■ PROMPT: Rewrite the material from its beginning through the line that contains "click(x=334, y=185)", swapping "Login" for "Sign in" and changing nothing else. Leave the pictures out of your answer.
╭─ INFORMATION GIVEN
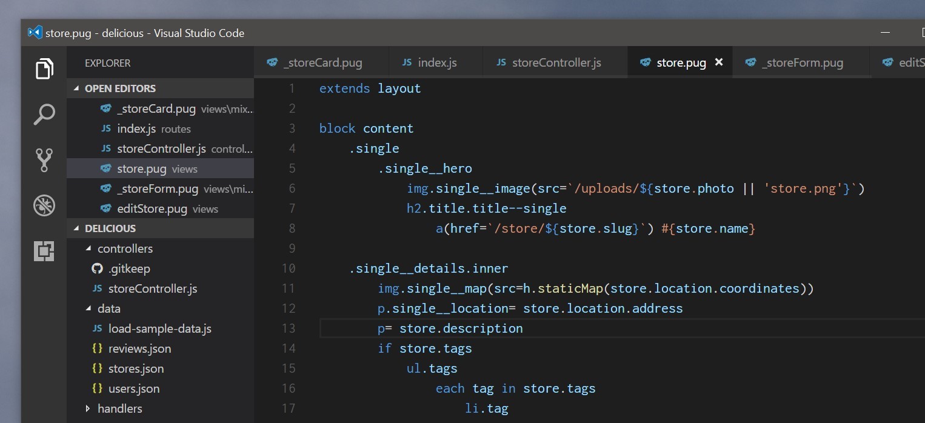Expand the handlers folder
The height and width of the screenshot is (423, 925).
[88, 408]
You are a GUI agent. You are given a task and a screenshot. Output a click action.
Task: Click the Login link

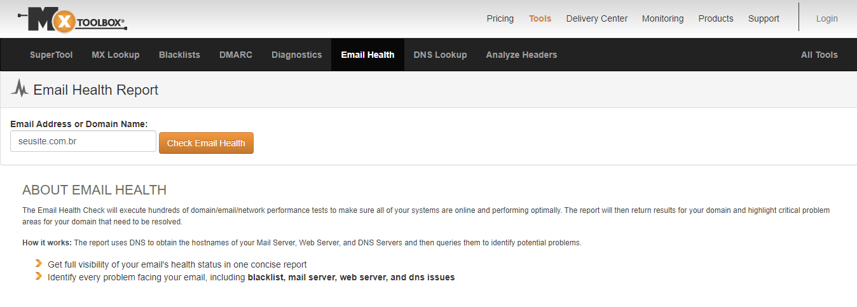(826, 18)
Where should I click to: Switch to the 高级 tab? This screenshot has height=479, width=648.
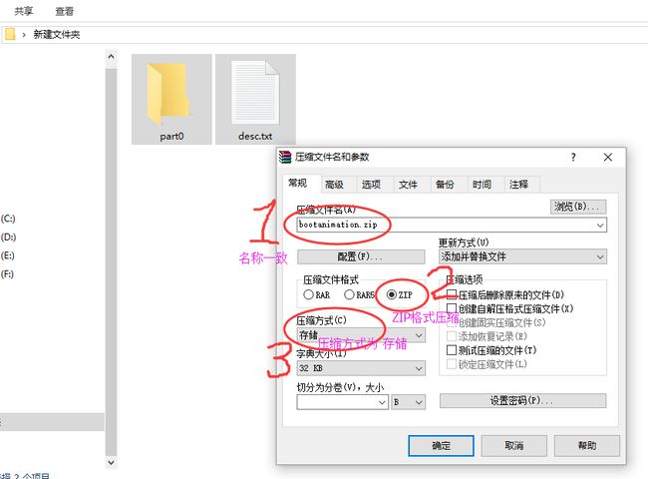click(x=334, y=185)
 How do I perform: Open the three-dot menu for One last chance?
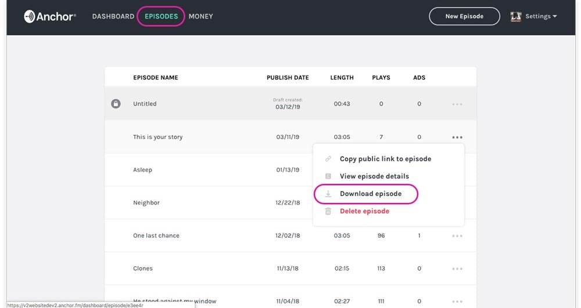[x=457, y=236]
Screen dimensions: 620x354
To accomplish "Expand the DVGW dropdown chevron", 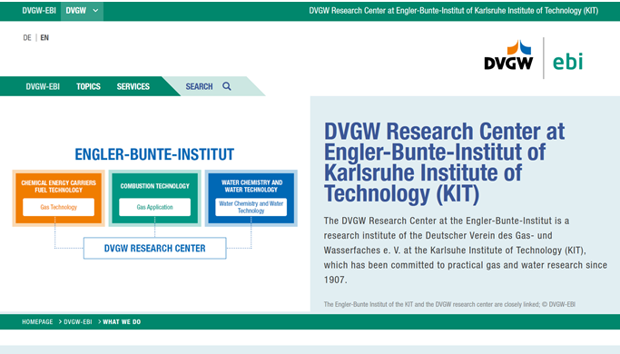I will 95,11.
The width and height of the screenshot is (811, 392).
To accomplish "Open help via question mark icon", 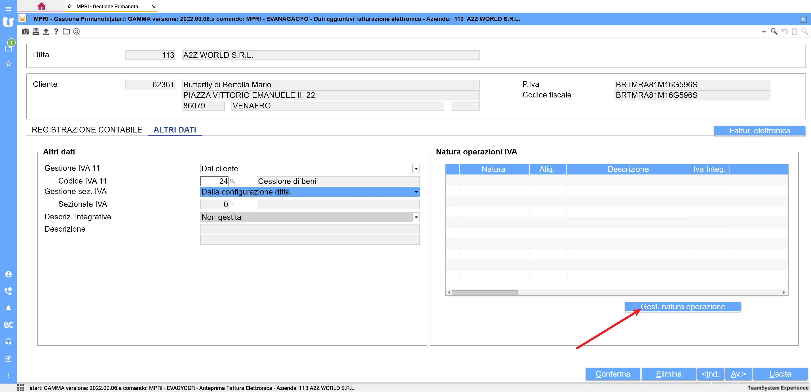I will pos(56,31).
╰─
■ TASK ANSWER:
Expand the handlers folder
The height and width of the screenshot is (423, 925).
[88, 408]
You are a GUI agent. You are given a task and a screenshot. Output a click action.
Task: Click the Sign in link

(826, 18)
Where should I click to: Switch to the 高级 tab? This screenshot has height=479, width=648.
click(x=334, y=185)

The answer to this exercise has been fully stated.